Sejak tahun 2018 lalu, saya adalah seorang mualaf. Sebelumnya saya beragama katolik dan berasal dari keluarga katolik. Mengapa saya mualaf?
Sederhana saja karena saya mengimani apa yang diajarkan dalam islam. Saya belajar, saya percaya dan saya yakin, iman ini, hidayah ini datangnya dari Allah. Tidak pernah ada manusia yang mempengaruhi saya untuk masuk islam. Semua adalah keinginan saya sendiri. Hasil pencarian saya sendiri. Orang bilang ya ini adalah hidayah dari Allah dan saya menerimanya dengan hati terbuka.Â
Seperti kebanyakan orang, perjalanan seorang mualaf memang tidak pernah mudah. Di masa awal kemualafan saya, saya belum berniat memberi tahukan hal ini kepada orang tua saya sampai waktu yang menurut saya tepat.
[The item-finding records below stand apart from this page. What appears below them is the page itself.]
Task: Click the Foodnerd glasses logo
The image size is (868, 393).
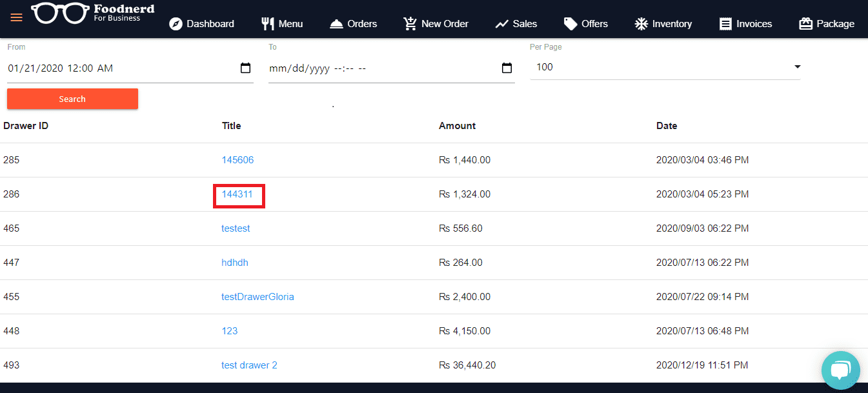Action: [61, 14]
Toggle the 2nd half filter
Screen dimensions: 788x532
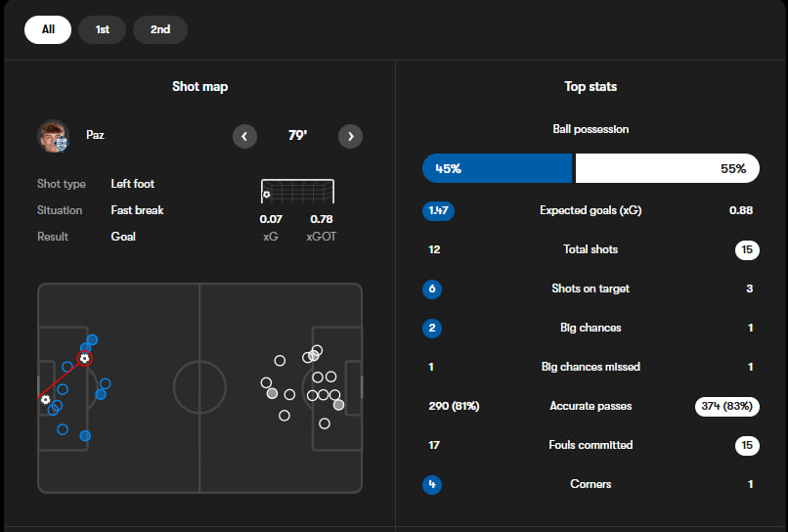pos(160,29)
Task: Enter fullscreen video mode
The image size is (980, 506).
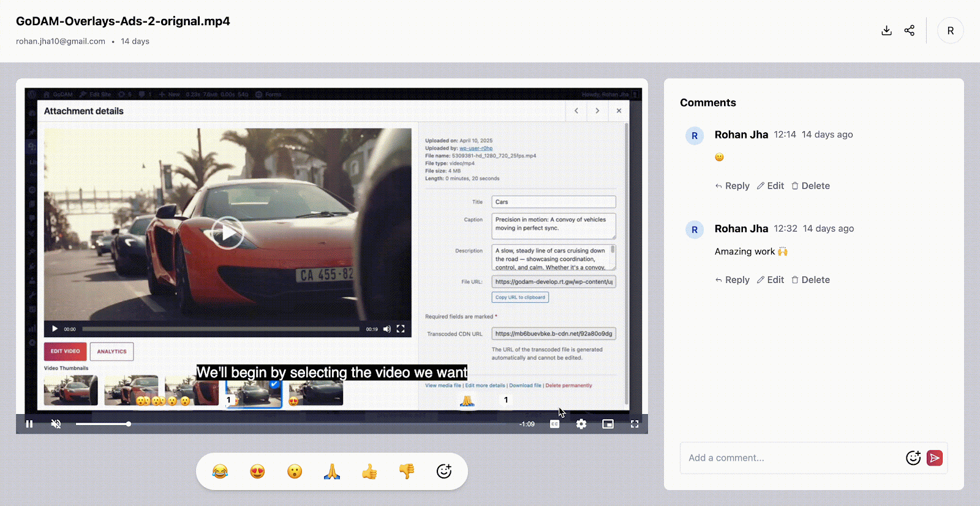Action: pyautogui.click(x=635, y=424)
Namun apa daya, mungkin ini juga salah satu takdir Allah, Ibu saya menemukan saya menyembunyikan al-quran di lemari saya entah bagaimana caranya.
Hari itu konflik mulai terjadi. Tuduhan demi tuduhan masuk. Mulai dari dituduh ikut-ikutan pasangan, dipengaruhi teman kuliah, dipengaruhi lingkungan kerja sampai yang paling ekstrem adalah dituduh masuk kelompok radikal. Mari kita bedah satu per satu.Â
Dipengaruhi pasangan. Ketika saya memutuskan untuk masuk islam (tapi belum bersyahadat) saya mempunyai pasangan seorang Kristen. Karena saya sebelumnya pun seorang Katolik.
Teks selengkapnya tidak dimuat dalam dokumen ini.